Apuesto a que ni siquiera pone el árbol de Navidad en casa.

Todos sabíamos que el señor Saint-Croix se iba a jubilar, por supuesto. Pero fue como si el mismísimo Papá Noel se jubilara. Aquello no era posible, ¿verdad? Papá Noel no envejece, y trabaja por y para siempre. Es la ley. La ley de la infancia, la tradición y la felicidad. Pero Reindeer Falls no es el Polo Norte y el señor Saint-Croix no es Papá Noel.

Christopher Saint-Croix se jubiló hace cinco meses. Nunca tuvo hijos, pero su hermano tiene dos. La sobrina del señor Saint-Croix ha trabajado con él desde que se graduó en la universidad, hace seis años. Es dulce, por cierto. Simpática. Accesible. Amable. No se parece en nada a su hermano Nick.
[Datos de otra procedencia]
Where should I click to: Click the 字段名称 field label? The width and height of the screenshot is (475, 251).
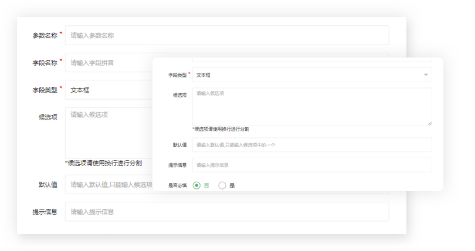click(45, 62)
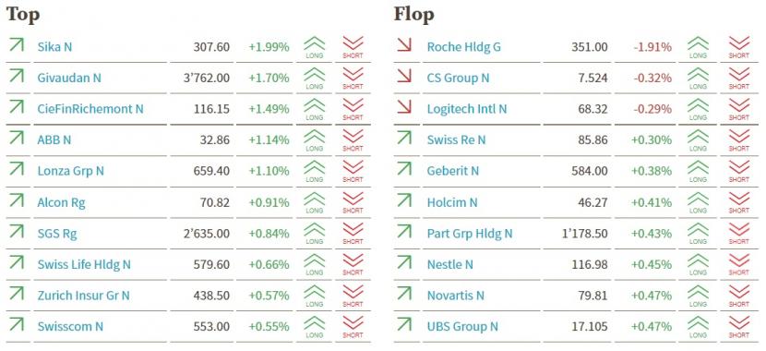Choose SHORT icon in the Nestle N row
This screenshot has width=766, height=351.
(738, 264)

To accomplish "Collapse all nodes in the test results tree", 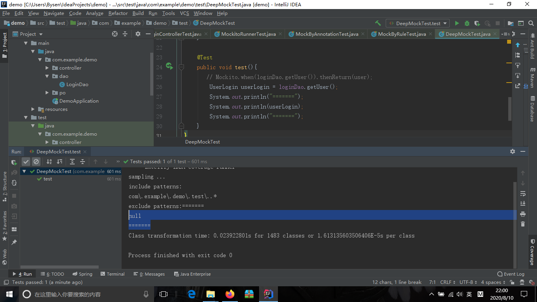I will click(83, 162).
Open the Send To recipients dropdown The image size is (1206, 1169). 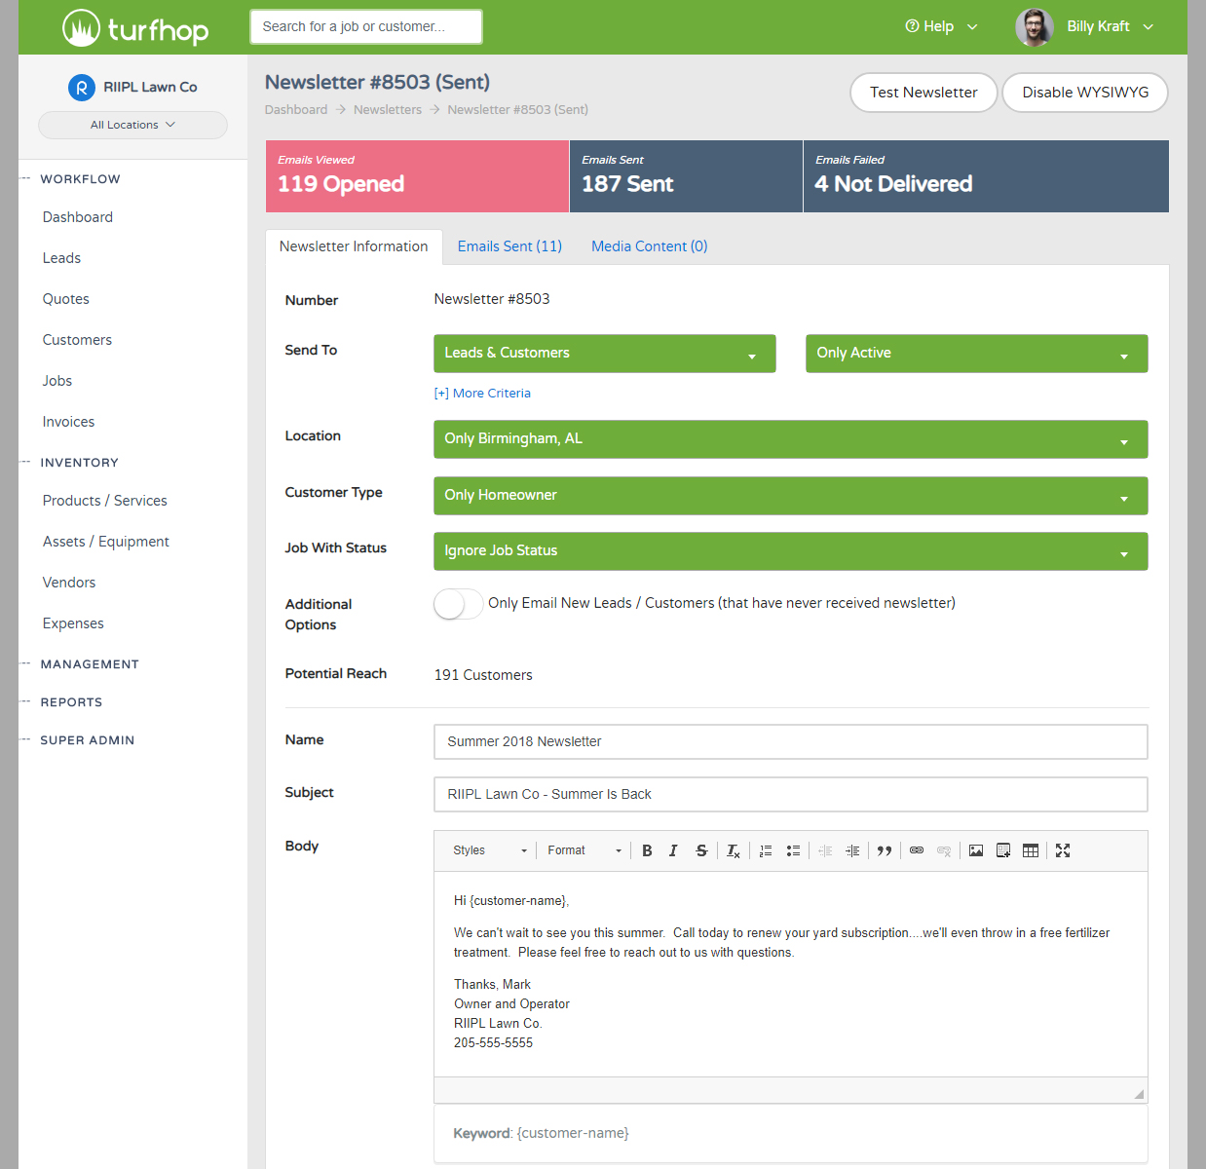tap(604, 353)
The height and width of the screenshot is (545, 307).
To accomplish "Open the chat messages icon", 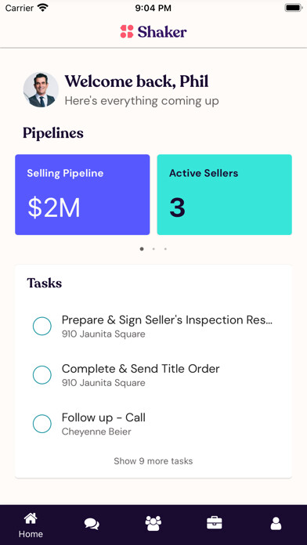I will pyautogui.click(x=92, y=523).
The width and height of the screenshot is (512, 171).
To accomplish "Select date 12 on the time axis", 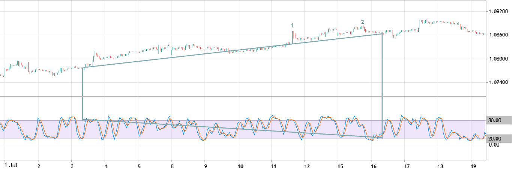I will (307, 165).
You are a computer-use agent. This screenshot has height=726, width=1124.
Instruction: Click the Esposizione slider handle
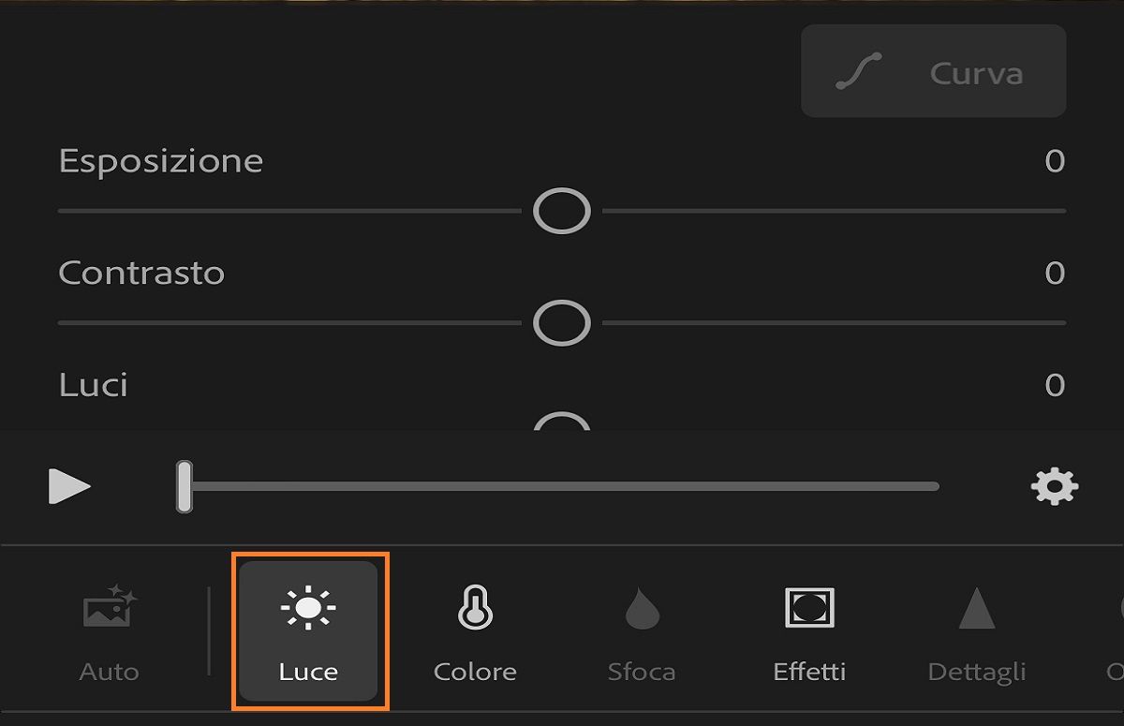[561, 211]
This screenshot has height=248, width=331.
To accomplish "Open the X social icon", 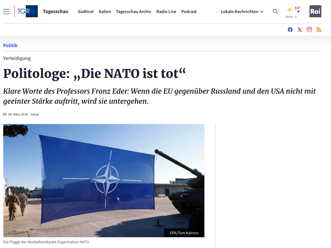I will coord(300,30).
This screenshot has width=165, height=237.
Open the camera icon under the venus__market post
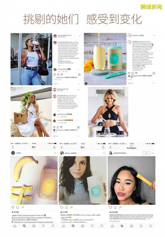click(x=83, y=226)
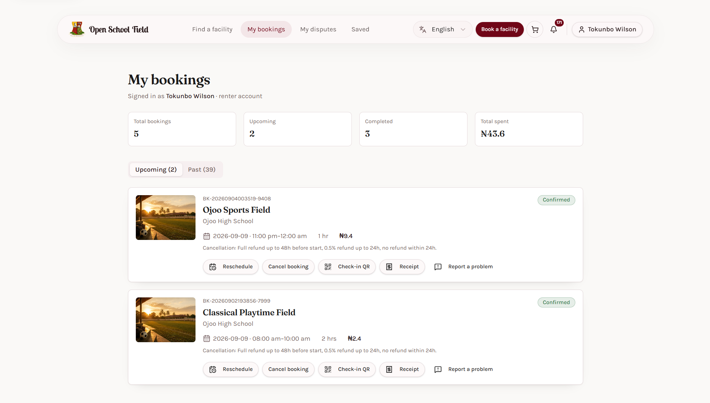
Task: View Receipt for Classical Playtime Field
Action: click(x=402, y=369)
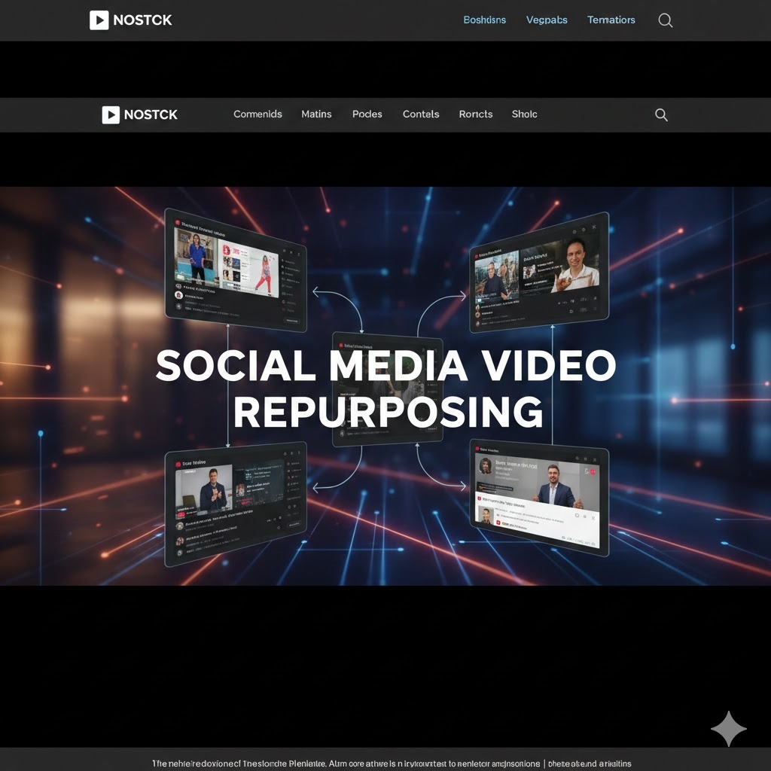Open search from the topmost header magnifier
Viewport: 771px width, 771px height.
pos(665,20)
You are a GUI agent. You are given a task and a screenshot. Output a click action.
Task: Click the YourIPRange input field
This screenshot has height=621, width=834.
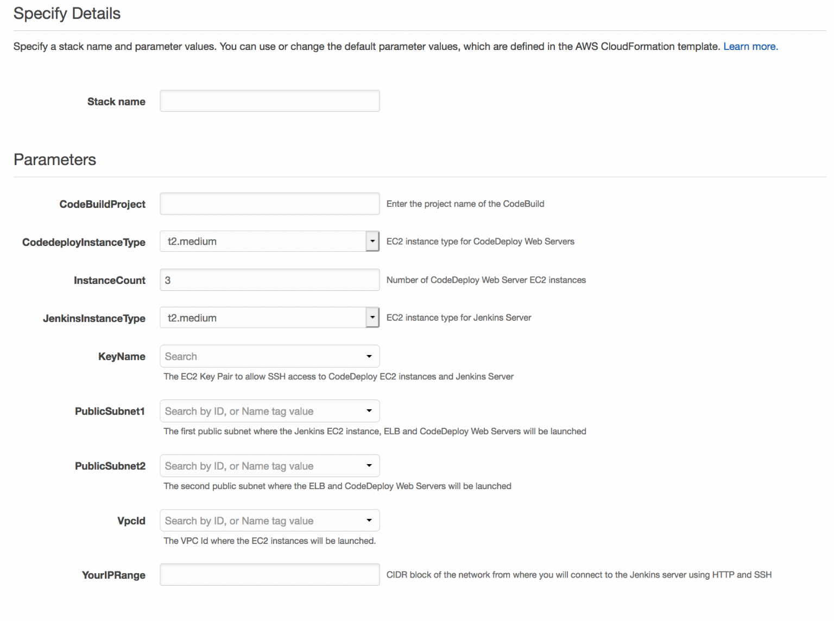click(x=269, y=575)
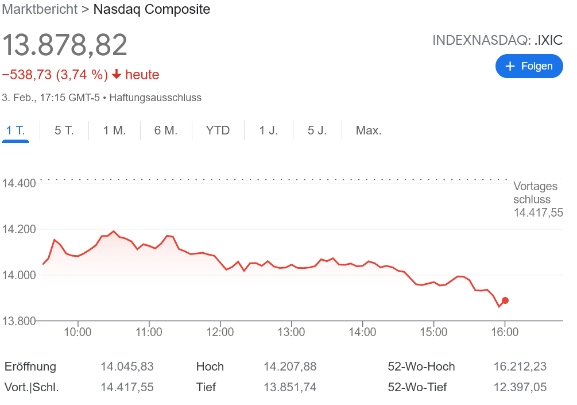
Task: Open the Haftungsausschluss disclaimer link
Action: click(155, 98)
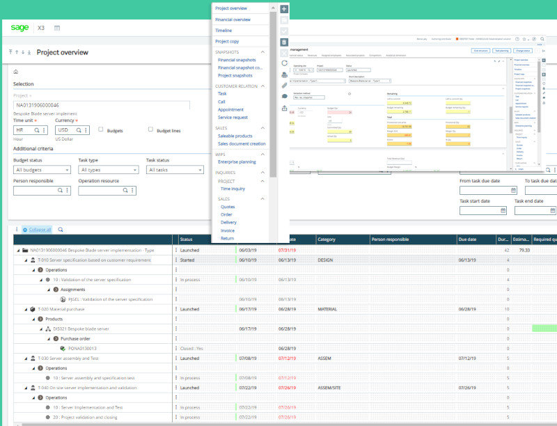The image size is (557, 426).
Task: Click the home icon under Project overview
Action: coord(15,72)
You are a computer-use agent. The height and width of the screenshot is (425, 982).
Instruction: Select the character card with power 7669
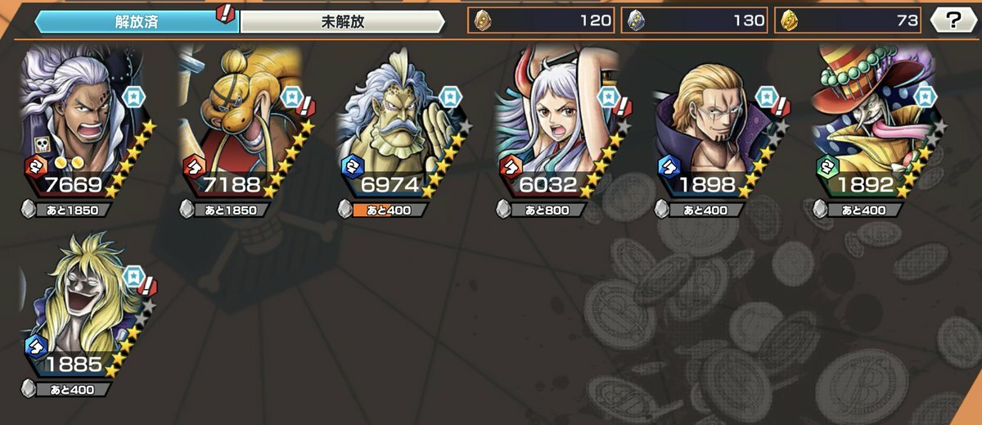coord(85,123)
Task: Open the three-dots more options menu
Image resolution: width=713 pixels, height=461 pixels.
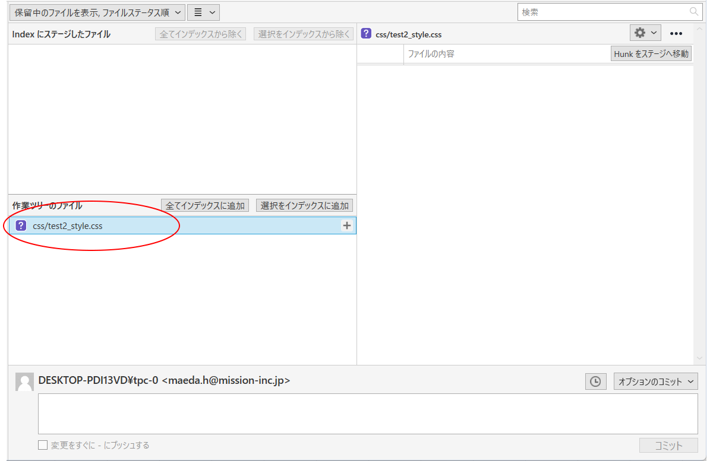Action: coord(676,34)
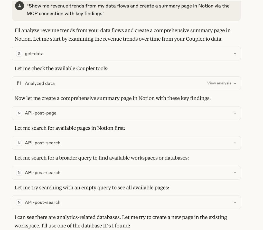Click the API-post-page tool label
Image resolution: width=263 pixels, height=230 pixels.
pos(41,113)
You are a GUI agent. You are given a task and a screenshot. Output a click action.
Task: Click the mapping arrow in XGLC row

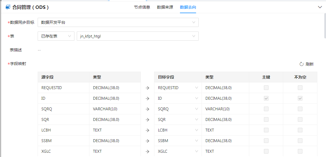(x=147, y=152)
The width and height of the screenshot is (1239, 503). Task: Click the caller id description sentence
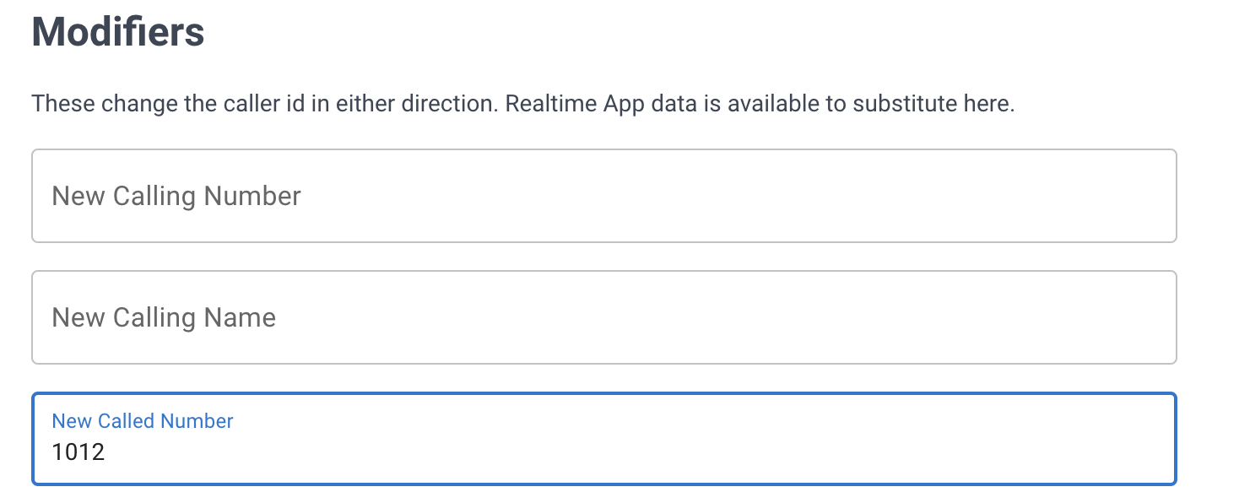pyautogui.click(x=522, y=105)
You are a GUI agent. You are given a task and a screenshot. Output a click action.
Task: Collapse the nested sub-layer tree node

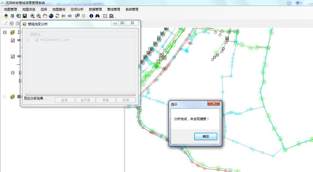click(x=13, y=72)
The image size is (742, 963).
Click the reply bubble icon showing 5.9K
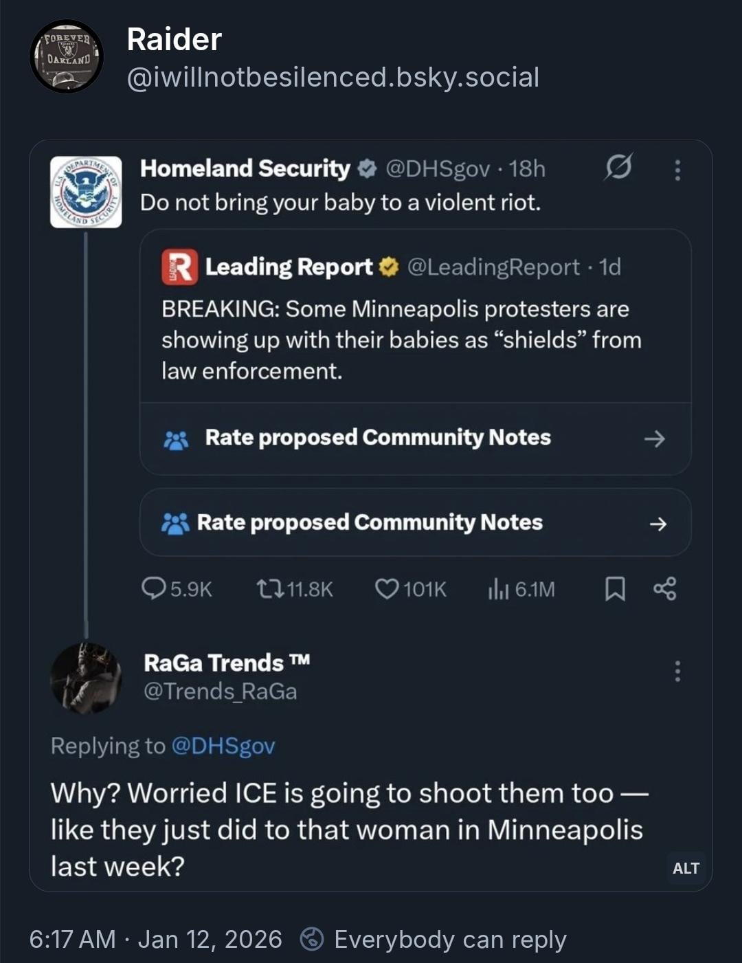coord(153,589)
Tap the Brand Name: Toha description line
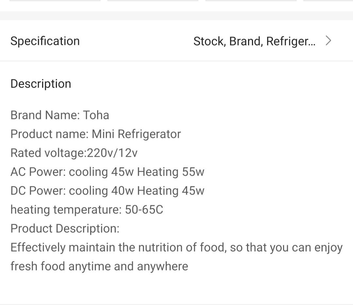Image resolution: width=353 pixels, height=305 pixels. tap(60, 115)
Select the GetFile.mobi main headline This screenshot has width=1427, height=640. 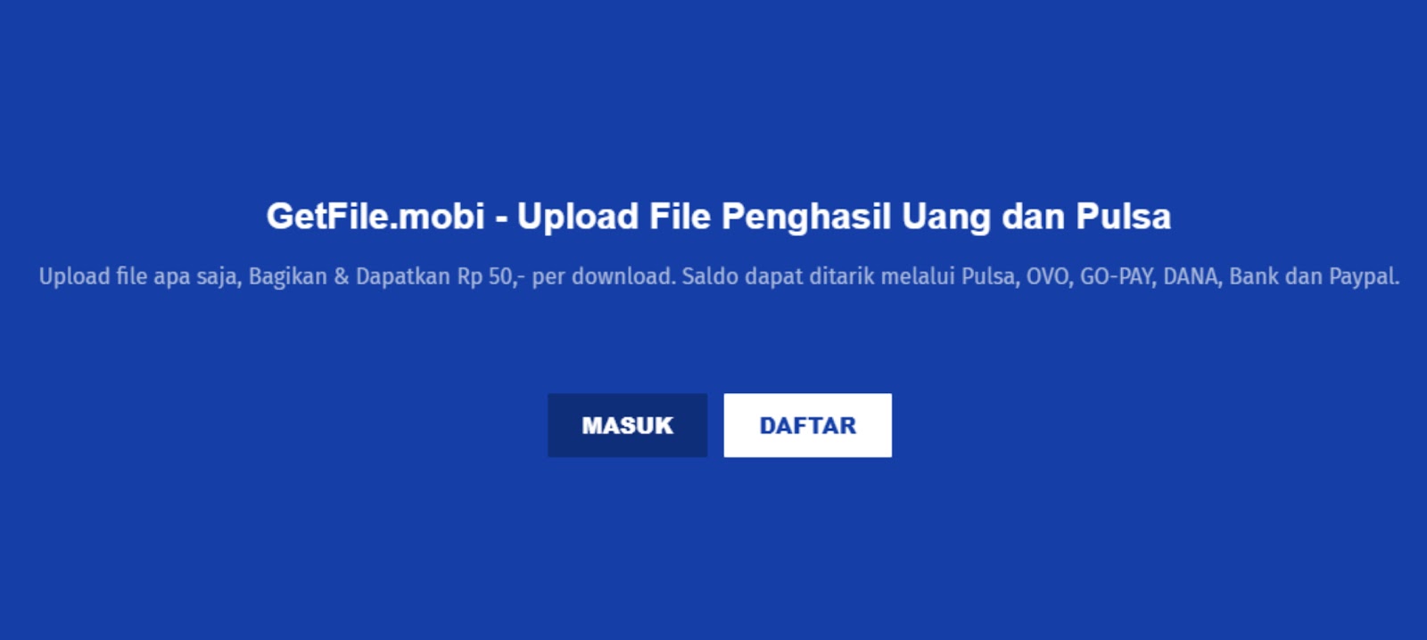coord(718,217)
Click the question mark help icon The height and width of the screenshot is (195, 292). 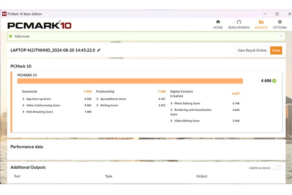pyautogui.click(x=281, y=36)
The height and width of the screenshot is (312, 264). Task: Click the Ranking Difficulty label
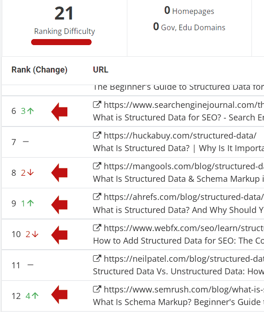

La otra hermana de Christopher lleva el departamento de recursos humanos. Sara trabaja con ella y tomará las riendas en cuanto Martha vaya a jubilarse.

No puedo decir que me preocupara mucho quién se quedara con el negocio de El Reno Volador en el futuro.

Tendría que haberlo hecho.

Porque así es como heredé al Grinch de Reindeer Falls como jefe.

—Estoy a punto —digo. Parpadea despacio ante mi respuesta y, de repente, pienso cosas guarras como «estoy a punto de correrme»—. De ir a la reunión —añado—. Llegaré a tiempo, lo prometo.

Vuelvo a mi puesto sin esperar una respuesta y escribo en el teclado. Espero a que se vaya para no tener que recorrer el pasillo con él.

No lo hace. En vez de eso, se fija en el calendario de Adviento que tengo sobre el escritorio. Lo hice en el puente de Acción de Gracias mientras tomaba chocolate caliente y veía películas navideñas. La decoración de Navidad la puse el fin de semana anterior a Acción de Gracias, siguiendo mi tradición, y así tener tiempo para hacer las manualidades que tanto me gustan.

—Interesante —murmura y mueve una de las ventanas de cartón. Solo hay diez, enumeradas del dos al seis y del dieciséis al veinte—. ¿Es un prototipo defectuoso?

—Es mío. —Giro en la silla y se lo quito de las manos. ¿Tiene que arruinarlo todo? Guardo el calendario en el cajón de mi mesa y lo cierro de un golpe. Nick gruñe y se marcha a la sala de conferencias.

Espero hasta las 9:58 para levantarme. Luego, con una gran exhalación, cojo el portátil y la taza de café y me dirijo a la reunión matutina. Quizá más tarde vaya al centro comercial y me siente en el regazo de Papá Noel para pedirle que le traiga a Nick un corazón de tamaño normal para que deje de ser un idiota integral.

Después de todo, podría pasar. En Navidad, todo es posible.